En el país donde el rumor
escabroso construye los mitos de la historia cotidiana, versiones
periodísticas apuntan a que en realidad este personaje cibernético es
autoría del PRI, como una treta más para obtener el triunfo en Jalapa.
Sea o no cierto, el “Candigato Morris” emana más carisma y autenticidad
que la fétida oferta partidista de cada elección.
Los cerebros
detrás del “Candigato Morris”, una opción humorística de contrapeso a
los candidatos propuestos por los partidos, declararon a la prensa que
su intención es obtener el 20 por ciento de los votos para anular así
los comicios. No obstante, las autoridades electorales de Veracruz han
insistido que ni con ese porcentaje de sufragios se consumaría el
boicot, pues esta figura no está prevista en la ley.
El nacimiento
de este felino es una oportunidad imponderable para invitarnos a
replantear nuestro papel como ciudadanos en esta supuesta democracia,
secuestrada por las personas más viles que habitan el país. Consulté a
politólogos y expertos en el tema electoral para cerciorarme si es
posible que los votantes podamos boicotear una elección. La respuesta,
me aseguraron, es negativa. Ni el voto nulo ni votar mayoritariamente
por un candidato no registrado son elementos que deriven en la
invalidación de los resultados.
La clase política logró
estructurar un laberinto sin salida para los ciudadanos. No podemos ser
declarados vencedores en caso de que obtengamos la mayoría de los votos
como abanderados independientes. Si ninguna de las propuestas nos
convence y queremos anular el sufragio nuestra voz es tirada a la
basura. Tampoco hay opciones reales para revocar a un gobernante. Es un
juego donde todos ganan, menos nosotros.
Nos obligan a elegir un
platillo de un menú donde todo está echado a perder. Incluso las
autoridades electorales dan sermones al respecto: “Eres buen ciudadano
si votas, por el que quieras, pero hazlo; de lo contrario, eres un
irresponsable”. Paradójicamente, los representantes de estas
instituciones que se venden como santas e incorruptibles, son elegidos
por los mismos dueños del juego.
Entonces, hay que votar por aquel
exrector que se robó todos los recursos de la universidad pública para
pagar sus cirugías estéticas y sus viajes a las Vegas o por el
exsecretario de Obra Pública que en unos años obtuvo más fortuna que
cualquier jeque árabe. Hay que elegir entre ese siniestro representante
del crimen organizado o un misógino analfabeta que a diario se
emborracha.
¿Para qué? Para que cuando llegue se robe el dinero de
vacunas o fondos para desastres naturales, imponga a sus hermanos,
primos y cuñados en cargos públicos. Se compre yates, zapatos de 30 mil
pesos y viaje por todo el mundo. Para que se niegue a ser cuestionado
por la prensa y reparta millones de pesos a los periodistas corruptos
que cuidarán su imagen. Y después, cuando haya desfalcado todo, huya del
país a un destino paradisíaco, desde donde verá con cínico disfrute
cómo su sucesor le cubre las espaldas.
Sea Morris una ocurrencia,
una estrategia del PRI o un simple divertimento, es una invitación a que
pensemos de qué manera ganarles la partida a los reptiles que nos
depredan. Reinyectar fuerza a la campaña del voto nulo, fortalecer a un
candidato ciudadano con trayectoria impecable, renunciar masivamente a
las urnas o quemar nuestras boletas de forma simultánea. El caso es
ejercer presión social para obligar a la clase política a dotarnos de
instrumentos de representación ciudadana efectiva en las urnas.

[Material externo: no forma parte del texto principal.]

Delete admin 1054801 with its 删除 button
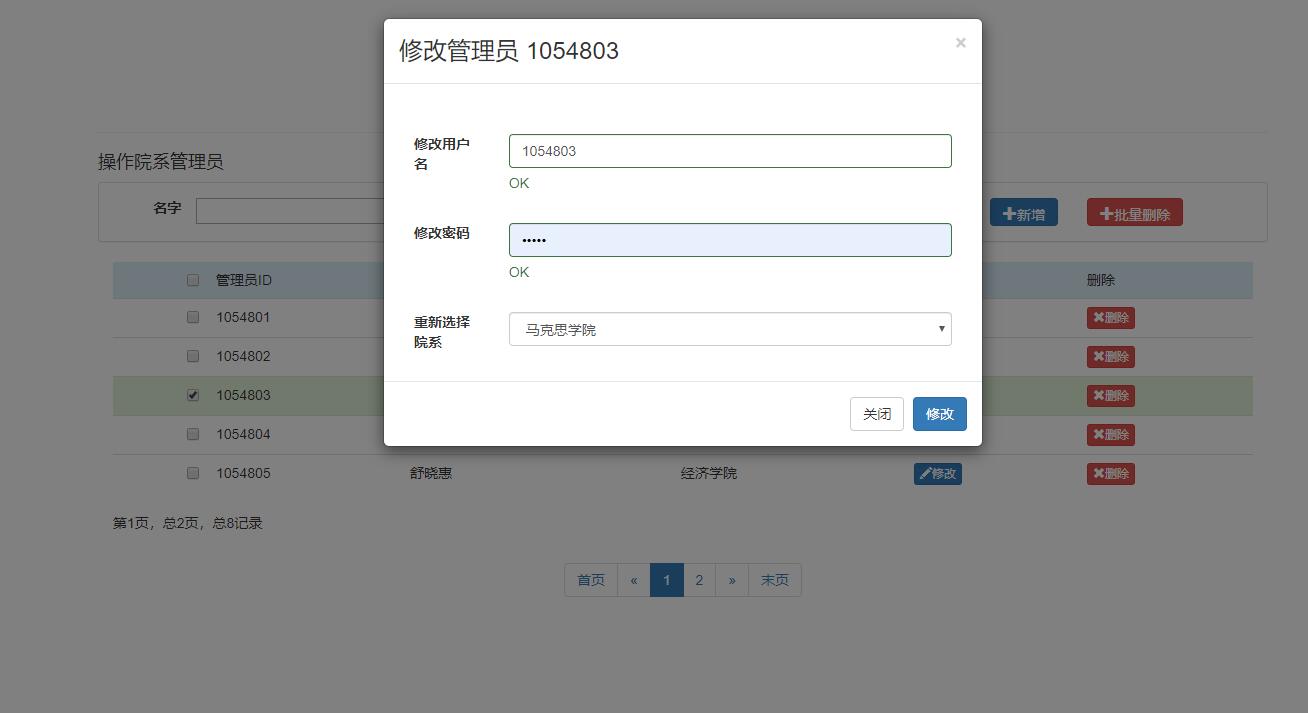 1110,317
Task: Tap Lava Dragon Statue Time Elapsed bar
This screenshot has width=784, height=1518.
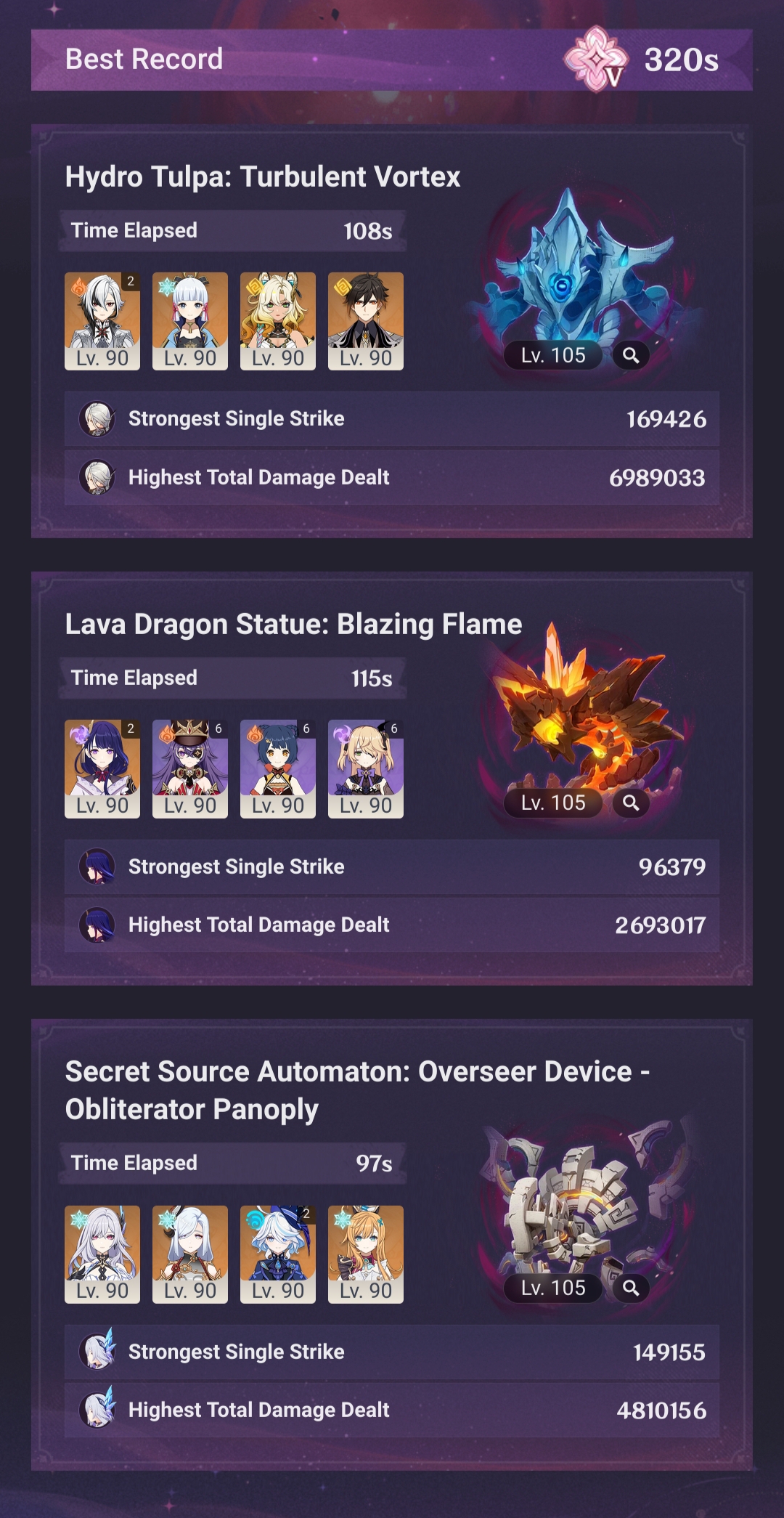Action: point(232,678)
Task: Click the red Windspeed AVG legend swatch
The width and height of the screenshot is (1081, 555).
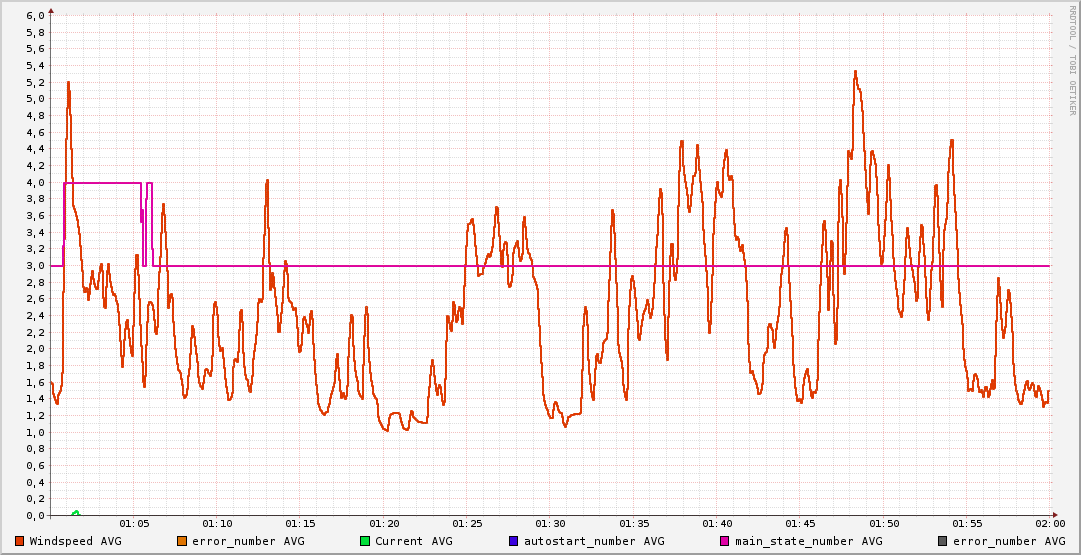Action: point(20,541)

El investigador John M. Ackerman, profesor de Derecho en la Universidad Autónoma de México, en su libro Autenticidad y nulidad. Por un derecho electoral al servicio de la democracia
(IIJ-UNAM, 2012) plantea que “en lugar de hacer todo lo posible por
‘proteger’ la validez de los comicios, los magistrados electorales
deberían colocar el principio constitucional de ‘autenticidad’ electoral
en el centro de sus deliberaciones”. Y advierte: “La indolencia,
pasividad y tolerancia por parte del Instituto Federal Electoral y el
Tribunal Electoral del Poder Judicial de la Federación hacia las
irregularidades cometidas por los actores políticos, económicos y
sociales es indefendible. Estas instituciones tienen la obligación
constitucional de hacer todo lo legalmente posible para garantizar que
las elecciones sean verdaderamente ‘auténticas’ y ‘libres’”.
Es
verdad, las instituciones electorales son, en realidad, un derroche de
dinero para pagar los lujos de políticos disfrazados de ciudadanos que, a
su vez, cuidan los intereses de los partidos que los patrocinan. En
discusiones bizantinas, casi siempre defienden cualquier atrocidad
cometida durante las elecciones, legitimando a los delincuentes
¿elegidos por el pueblo?
Como ha ocurrido con los insuficientes
pero indispensables triunfos ciudadanos, como los derechos de los
homosexuales o la participación electoral femenina, la única salida a
este túnel siniestro es ejercer una presión social fuerte, un grito
sostenido de hartazgo, sacudir a los dueños del negocio, arrebatarles
sus reglas y jugar con las nuestras.
De lo contrario, elección
tras elección, veremos desfilar en las boletas a cínicos cada vez más
cínicos, agentes de los Zetas, fascistas, amigos del Chapo Guzmán,
amantes de la guerra, boquiflojos, adictos a los lujos de mal gusto,
borrachos, obsesivos de las cirugías, fanáticas ciegas del cristianismo,
representantes encubiertos de alguna secta destructiva o analfabetas
que reniegan de sus propios hijos.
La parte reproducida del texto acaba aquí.